WHAT DO DETROIT AND SAIGON HAVE IN COMMON?
Ol’ hollowed-out Detroit is in the news again, as it has recently become the largest-ever US city to file for bankruptcy. I’ve spent a lot of time in Motown and I still think about Detroit a lot. Surprisingly, I think about its odd connection to Saigon (Ho Chi Minh City), Vietnam.
Tropical, pastel Saigon and gray, post-industrial Detroit may appear polar opposites on the surface. However, they are connected in two interesting ways.
1. Fifty years ago, Detroit led the world in personal vehicle ownership. Saigon is most likely #1 today , with 92% of trips taken on a personal vehicle, overwhelmingly the motorbike.
1950: Detroit created the automobile industry, and automobiles became a necessary part of life in Detroit; as they still are today. In the 1950s, Detroit was the USA’s wealthiest city. During that time, it’s prosperity had made it the most modernized city in the world. Modernity brought personal freedom and Detroiters reveled in it. Still today, there is no intracity train system and a very infrequently-used bus system. The spoke-like boulevards system may have decayed, but it is still the only good option if you’re looking to get in and out of Detroit.
2013: Saigon (very likely) has the highest rate of personal vehicle ownership of any major city in the world. This mostly comes in the form of the ubiquitous little motorbikes that Saigoneers scoot about in. There is no intracity train system, only a very slow and lightly-used bus system. Transit accounts for just 4% of trips. A growing population and economy mean that Saigon will have a few subway lines within ten years. But for now, Saigon moves along two wheels at a time.

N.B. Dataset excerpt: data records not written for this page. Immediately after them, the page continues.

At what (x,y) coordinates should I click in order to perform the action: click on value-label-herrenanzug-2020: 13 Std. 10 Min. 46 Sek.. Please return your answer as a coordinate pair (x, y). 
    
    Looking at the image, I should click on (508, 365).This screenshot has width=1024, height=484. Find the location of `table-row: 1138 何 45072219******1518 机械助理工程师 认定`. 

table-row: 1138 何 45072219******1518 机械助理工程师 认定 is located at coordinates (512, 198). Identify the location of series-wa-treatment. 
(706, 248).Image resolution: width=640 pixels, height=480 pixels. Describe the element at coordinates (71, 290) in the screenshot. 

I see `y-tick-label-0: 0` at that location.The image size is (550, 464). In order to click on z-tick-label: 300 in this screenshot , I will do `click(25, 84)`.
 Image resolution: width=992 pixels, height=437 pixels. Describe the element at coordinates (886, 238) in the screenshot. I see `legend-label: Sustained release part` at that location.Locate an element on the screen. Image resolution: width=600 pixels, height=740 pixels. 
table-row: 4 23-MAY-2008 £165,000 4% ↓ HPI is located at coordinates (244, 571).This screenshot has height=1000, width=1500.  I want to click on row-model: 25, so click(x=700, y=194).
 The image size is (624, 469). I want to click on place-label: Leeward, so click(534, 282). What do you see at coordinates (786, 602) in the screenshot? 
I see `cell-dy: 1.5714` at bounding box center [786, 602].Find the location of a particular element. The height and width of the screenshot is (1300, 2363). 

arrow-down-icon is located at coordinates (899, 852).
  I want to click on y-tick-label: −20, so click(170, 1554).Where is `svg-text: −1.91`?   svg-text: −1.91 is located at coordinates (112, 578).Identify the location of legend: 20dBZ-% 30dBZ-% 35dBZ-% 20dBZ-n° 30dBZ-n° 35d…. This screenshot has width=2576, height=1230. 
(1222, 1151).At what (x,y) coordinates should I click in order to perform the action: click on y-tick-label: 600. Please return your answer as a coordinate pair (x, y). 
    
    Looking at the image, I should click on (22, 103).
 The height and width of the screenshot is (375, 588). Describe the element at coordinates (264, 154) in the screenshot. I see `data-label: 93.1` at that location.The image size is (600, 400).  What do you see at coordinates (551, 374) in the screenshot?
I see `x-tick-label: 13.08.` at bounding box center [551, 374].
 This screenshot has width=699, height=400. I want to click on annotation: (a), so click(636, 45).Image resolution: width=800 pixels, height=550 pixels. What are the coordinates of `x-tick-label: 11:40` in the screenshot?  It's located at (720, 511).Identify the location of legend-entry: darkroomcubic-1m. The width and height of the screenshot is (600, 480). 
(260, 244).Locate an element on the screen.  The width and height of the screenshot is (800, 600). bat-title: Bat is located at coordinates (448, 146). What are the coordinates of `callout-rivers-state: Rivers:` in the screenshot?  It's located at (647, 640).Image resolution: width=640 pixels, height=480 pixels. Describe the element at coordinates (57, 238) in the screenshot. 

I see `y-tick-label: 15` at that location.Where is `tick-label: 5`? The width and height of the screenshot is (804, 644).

2. Saigon has adopted another Detroit invention; the “Detroit Red Light”.
Let me explain.
DETROIT, 1988: My first visit to Detroit happened on a cold evening, just after a Thanksgiving in Ann Arbor, a time when Motor City needed Robocop more than ever (he first appeared here in 1987). My family and I had a drink atop the Renaissance Center, revolving peacefully 830 feet above the city, amidst lavish Christmas decor and safely above and yellow city lights below. It was the world’s highest hotel at the time. I had a sprite.
Then it came time to drive out to Grosse Pointe, Detroit’s wealthy lakefront suburb. I remember driving east on Jefferson Avenue and finally seeing the reality of the Detroit. We were cruising down the dark boulevard and hitting the green lights, fortunately. Then, an oncoming light turned yellow, my Dad gunned it and we passed through. Then, the yellow light came sooner on the next block, turning to red before we’d reached the crosswalk.
“Now watch this” he said.
The few cars moving along with us all gunned it, running the red light. The next stoplight was clearly red. We went right under that one, too. The entire pack of cars, in fact, moved east under any red light we pleased. Kind of fun.
My Dad explained that, in inner Detroit, it was too dangerous to stop at night. And, since the police were en route to more serious crimes such as homicide, or a neighborhood on fire, enforcement of traffic laws was “relaxed”. Ironic, considering that a Detroit policeman invented the first overhead traffic late here in 1920. Things have changed.
The next time I would see this exciting/dangerous disregard for traffic rules would be 20 years later, in Saigon. Just like lane partition lines, red lights in Saigon are merely suggestions, with bikes and cars shooting under them at the last second, or entire cloud of vehicles just saying “fuck it” and moving through at a medium pace.
It seems that drivers Ho Chi Minh City practice a “go with the flow” driving style. If you break from the crowd, you just may get hit. So, when one person decides to go through a light, everyone follows comfortably.
Some places always stay with you. I’ve always found elements of my favorite city, New Orleans, in other world cities I visit. Even broken old Detroit has stayed with me in some ways.